Without a will, property is distributed according to state laws or may be forfeited to the state entirely.
The state will decide what happens to your things (home, land, vehicles, furniture, and so on), your children, and your financial legacy (bank accounts, benefits of insurance policies, and so on).
In such a case, state laws called “intestate succession laws” govern who receives your property, regardless of what your wishes might have been.
A Court, not you, will decide who is to administer your estate.
Without a will this process could take years to iron out and court expenses that could negatively impact your family’s finances if they choose to fight for your things.
Simply put, make it easy for those you love. Get a will!
Considerations when completing a will
- Who is to become guardians for minor children and trustees of property left to them.
- Who is to receive your property when you die, including real estate, money, assets, and valuables like family heirlooms.
- An executor to supervise the distribution of your property according to your will’s directives, and to pay your remaining bills.
- Last remains and final wishes related to funeral & burial or cremation.

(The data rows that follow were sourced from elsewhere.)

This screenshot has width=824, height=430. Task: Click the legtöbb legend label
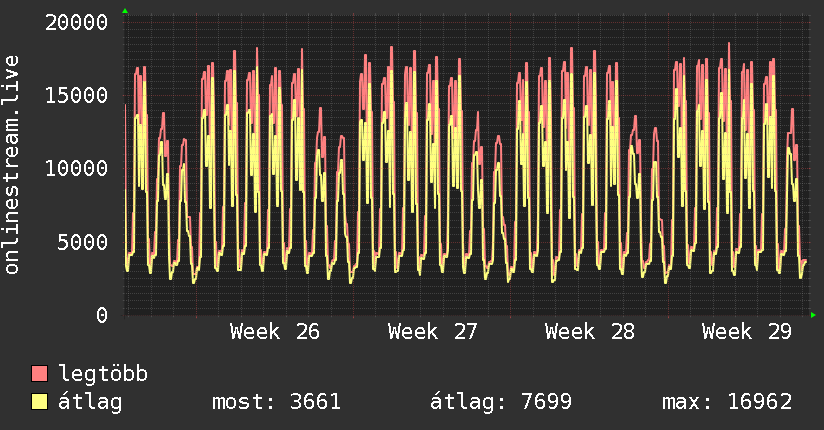click(x=103, y=373)
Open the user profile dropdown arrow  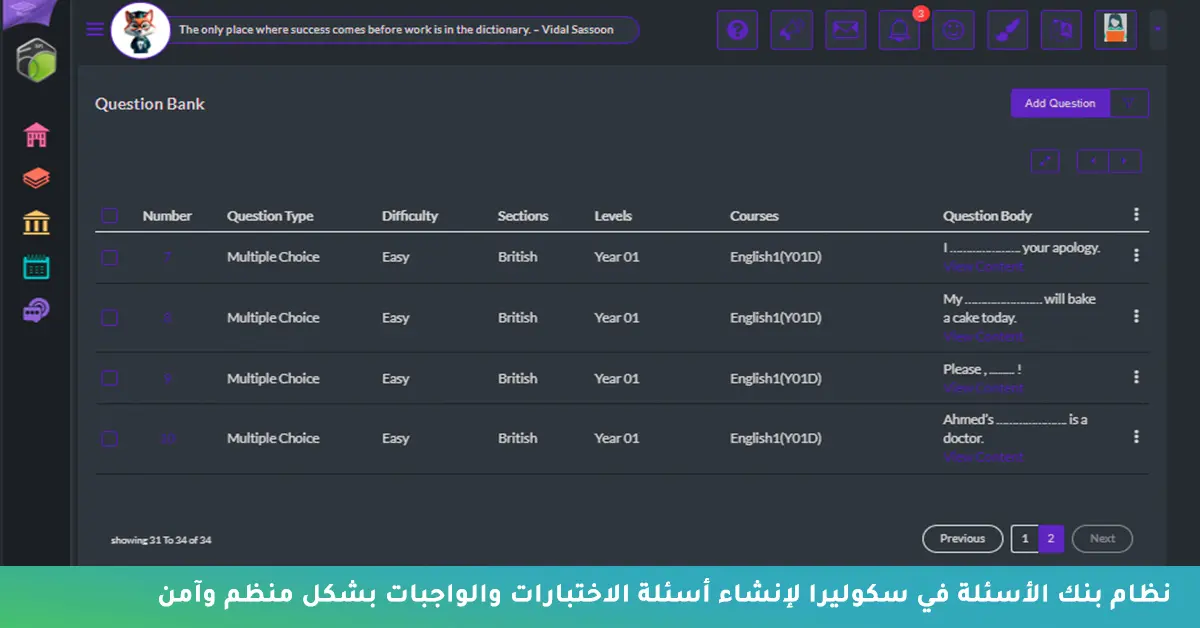click(x=1157, y=30)
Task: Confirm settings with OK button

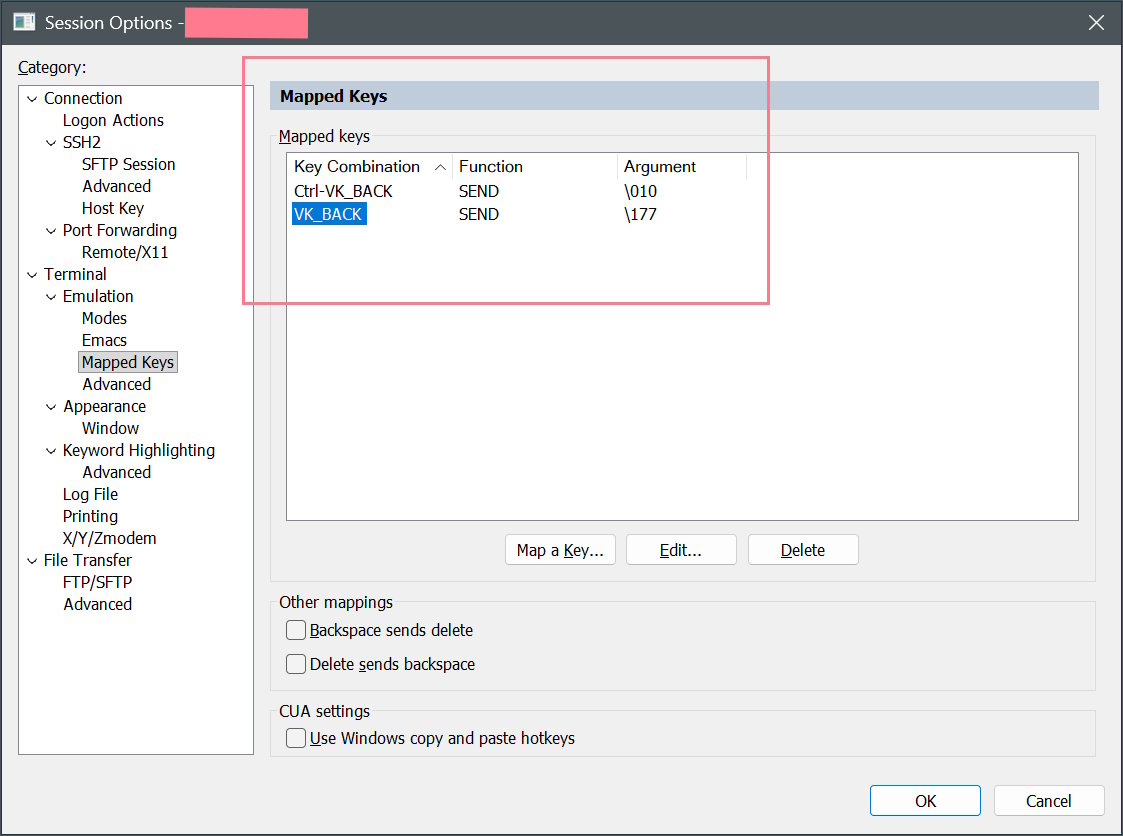Action: tap(925, 801)
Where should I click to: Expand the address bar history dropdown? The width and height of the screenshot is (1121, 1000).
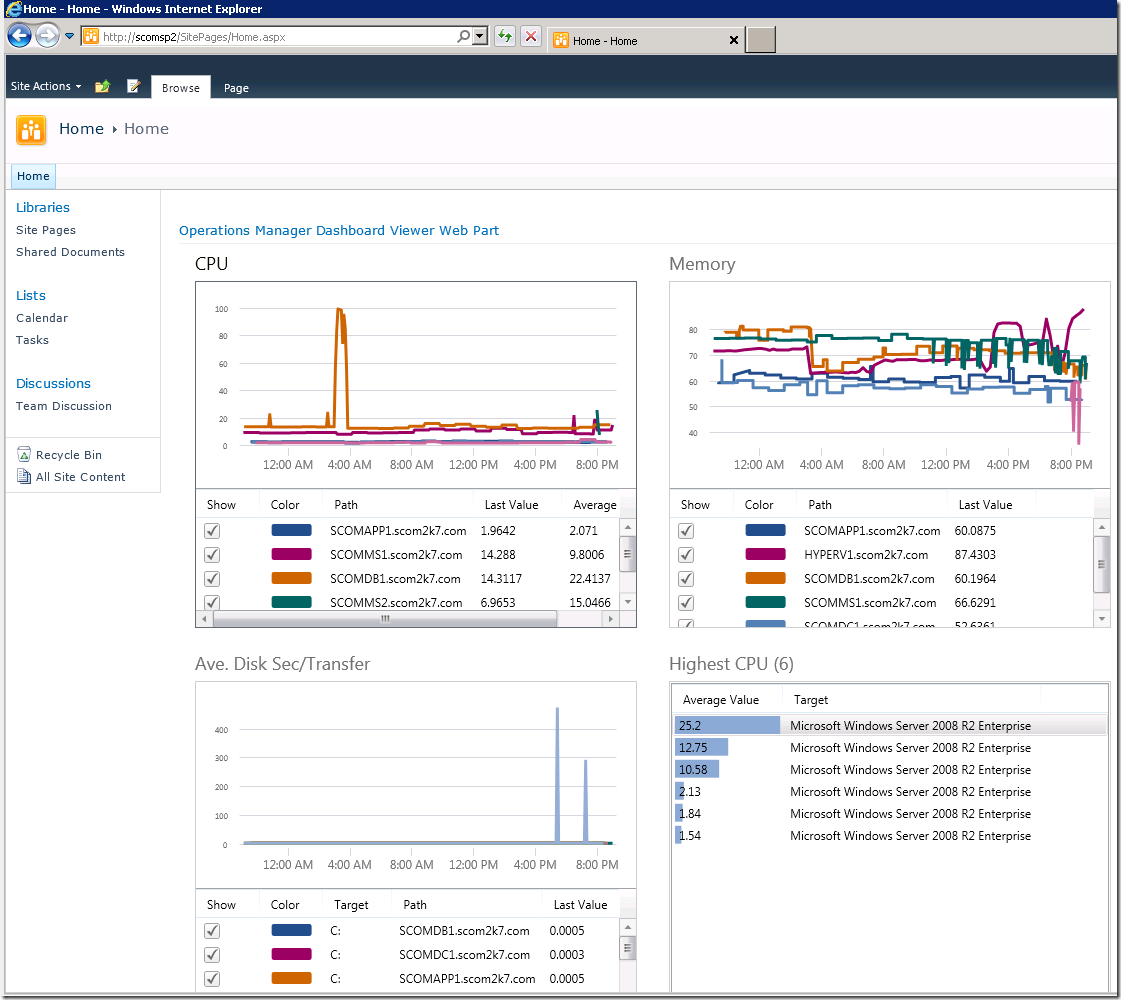tap(480, 36)
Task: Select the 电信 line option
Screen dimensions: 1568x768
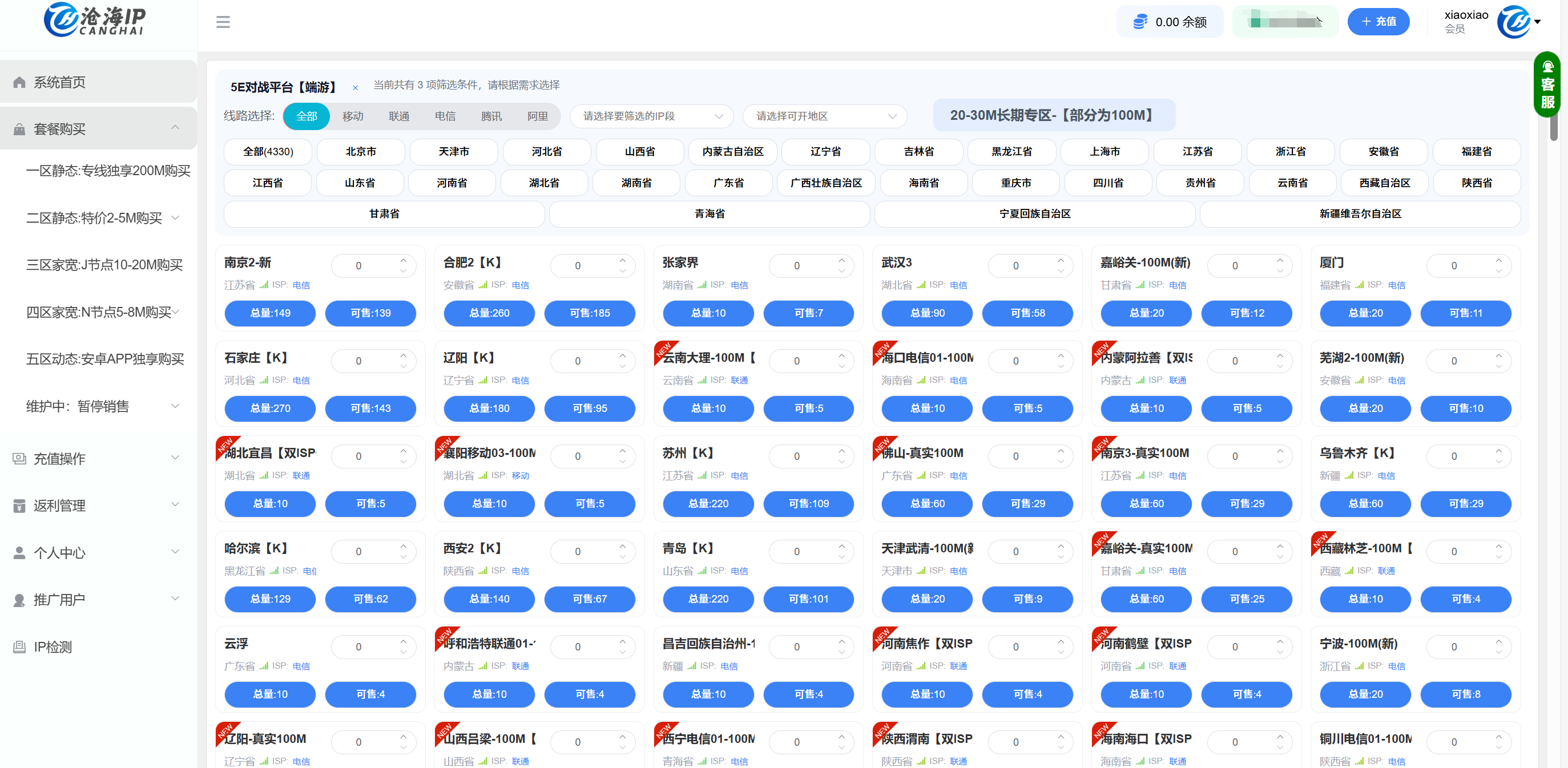Action: pyautogui.click(x=445, y=116)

Reasons to change or update a will
- You marry or divorce
- Birth or adoption of child
- Death of a family member or beneficiary
- Changes in the Federal Estate Tax laws or State Tax laws
- Substantial change in the value of your estate
- Change in the nature of your property holdings
- A Guardian or Executor or Trustee moves away, dies, or is no longer willing or able to serve
- Your children are no longer minors, or are old enough to handle financial matters on their own
- You move to another state
- You wish to eliminate gifts to certain beneficiaries
How to get a will?
The most inexpensive and convenient way to obtain a will is by using a web-based legal document service.
Creating your will in 4 easy steps:
- Complete a short interview-based questionnaire (use a checklist to gather information).
- Save and preview your will.
- Download and print your will as a Word and/or PDF document.
- Notarize your will.
Readers are you ensuring your family and loved ones are being protected by having a will?